[TASK]
Exactly the lines starting at the line containing "You are a computer-use" and ending at the line containing "Instruction: Click the green Go arrow icon" are to be written out from the listing below, both included.

[TASK DATA]
◇ ◇ ◇ ◇ ◇ ◇ ◇

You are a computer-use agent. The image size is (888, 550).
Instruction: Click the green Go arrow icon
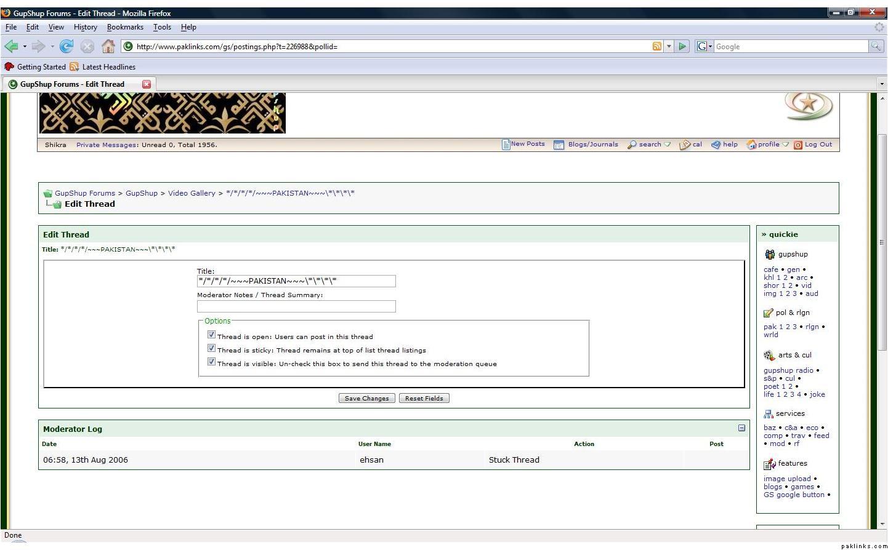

◇ ◇ ◇ ◇ ◇ ◇ ◇

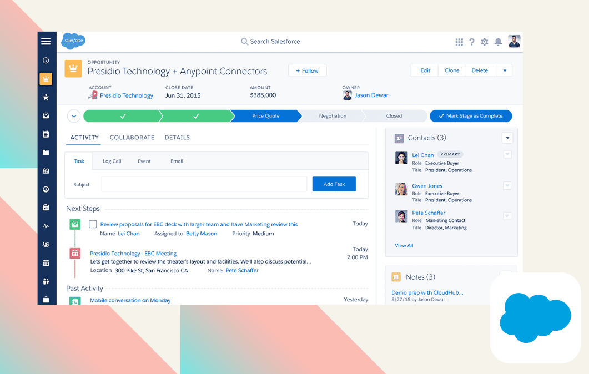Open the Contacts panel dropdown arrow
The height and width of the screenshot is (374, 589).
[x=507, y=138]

◇ ◇ ◇ ◇ ◇ ◇ ◇

[REPLY]
You are a computer-use agent. The image size is (888, 550).
Instruction: Click the green Go arrow icon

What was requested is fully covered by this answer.